** Opening GIVEN DATA block **
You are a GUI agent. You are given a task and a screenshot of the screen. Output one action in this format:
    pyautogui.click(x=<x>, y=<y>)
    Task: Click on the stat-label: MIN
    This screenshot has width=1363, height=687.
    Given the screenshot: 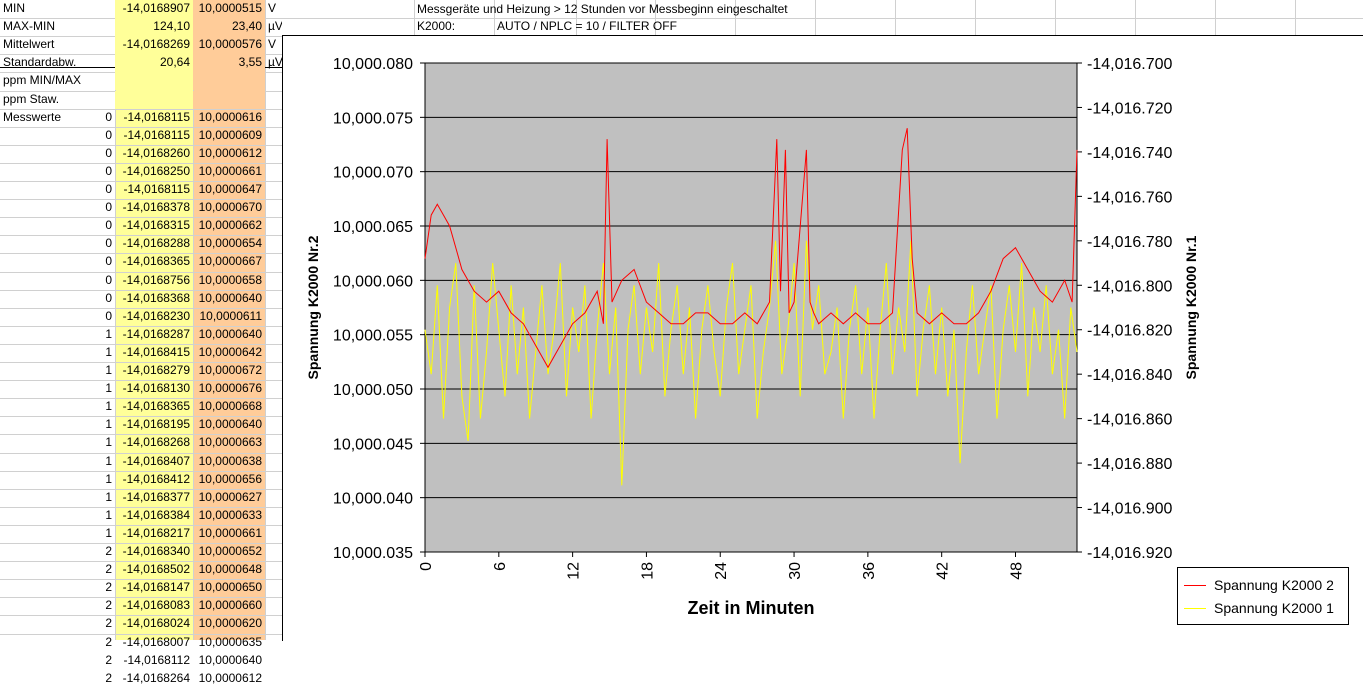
** Closing GIVEN DATA block **
▶ _YOUR OBJECTIVE_
Please format the listing above as a JSON list of strings, one string per line, with blank lines skipped and the picture left out.

▶ _SOLUTION FOR THIS PROBLEM_
[
  "You are a GUI agent. You are given a task and a screenshot of the screen. Output one action in this format:",
  "    pyautogui.click(x=<x>, y=<y>)",
  "    Task: Click on the stat-label: MIN",
  "    This screenshot has width=1363, height=687.",
  "    Given the screenshot: "
]